══ Provided information ══
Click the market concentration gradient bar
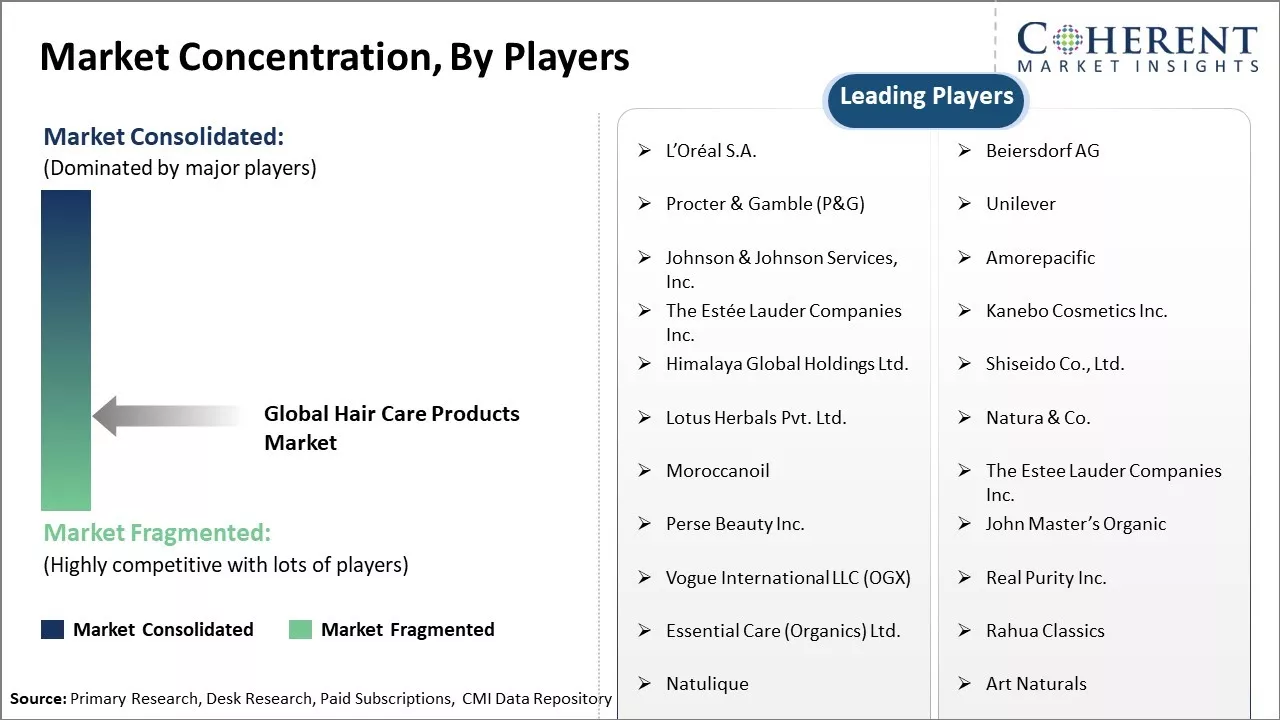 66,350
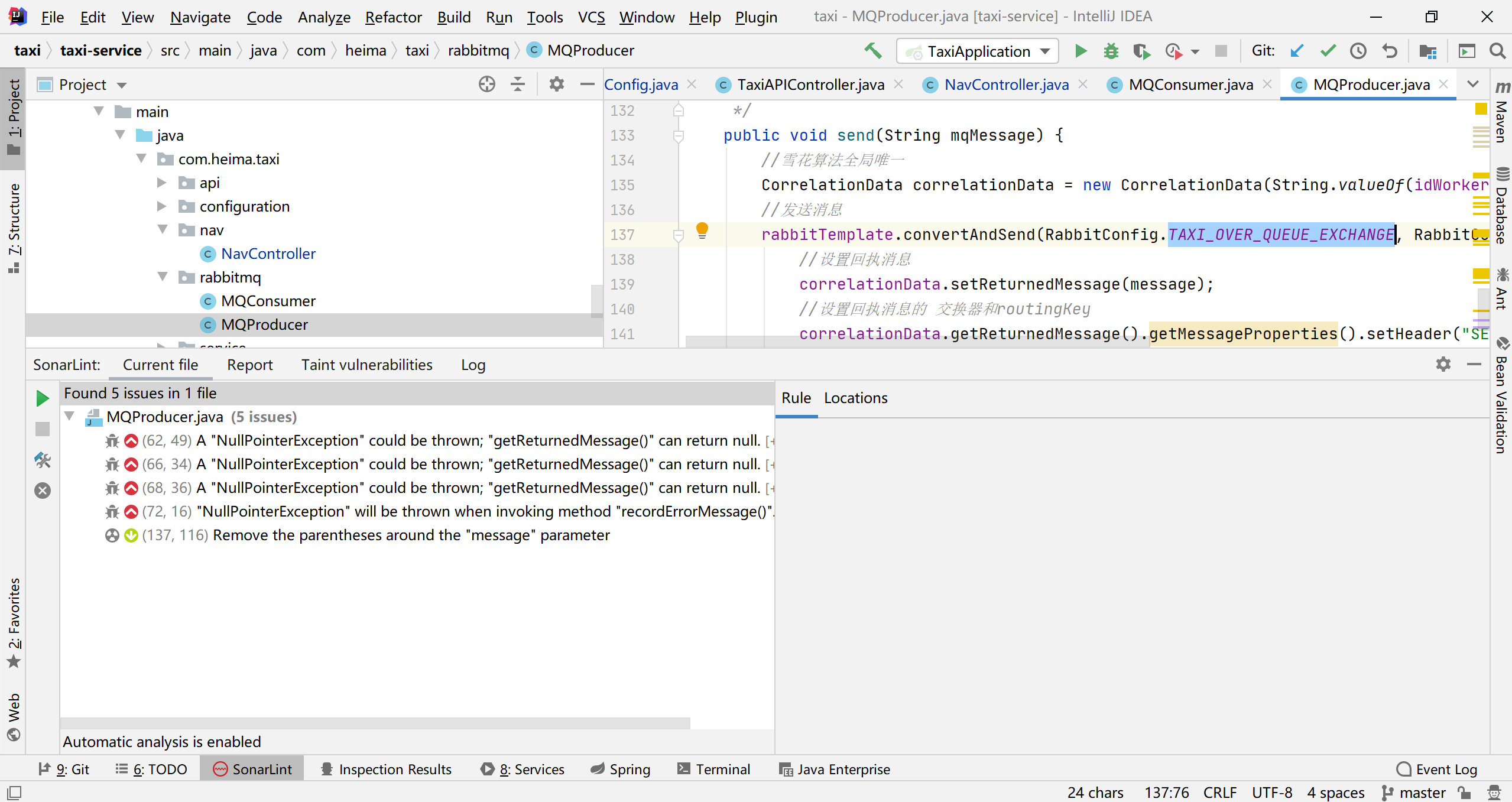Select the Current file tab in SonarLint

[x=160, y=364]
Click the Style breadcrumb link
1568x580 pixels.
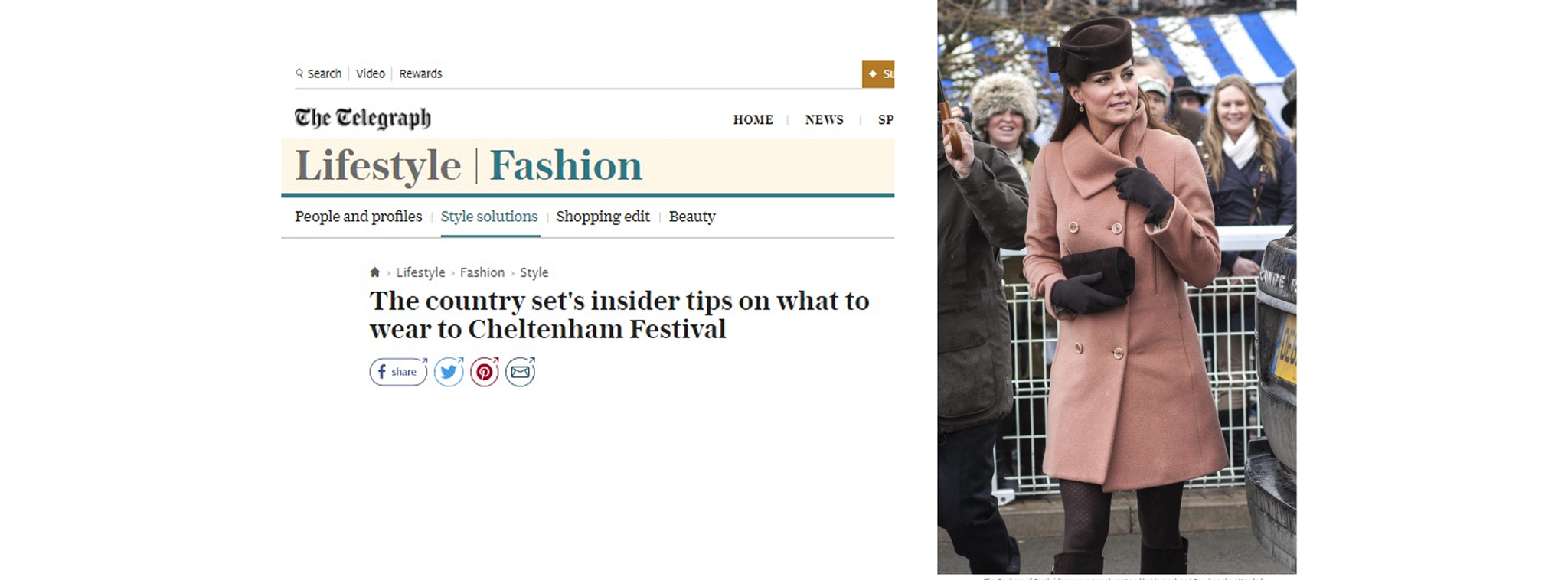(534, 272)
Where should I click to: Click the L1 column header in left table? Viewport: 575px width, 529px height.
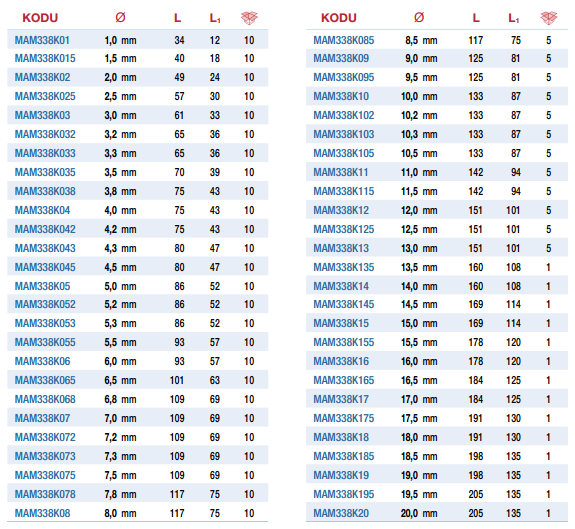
═══
### Exercise instructions
Print every item above line for line, without changing a word, and leave the pictures out of your answer.

### Complete response
Click the market concentration gradient bar
 66,350
Select the Current file tab in SonarLint

[x=160, y=364]
Click the Style breadcrumb link
1568x580 pixels.
(534, 272)
Where should I click to: Click the L1 column header in left table? Viewport: 575px width, 529px height.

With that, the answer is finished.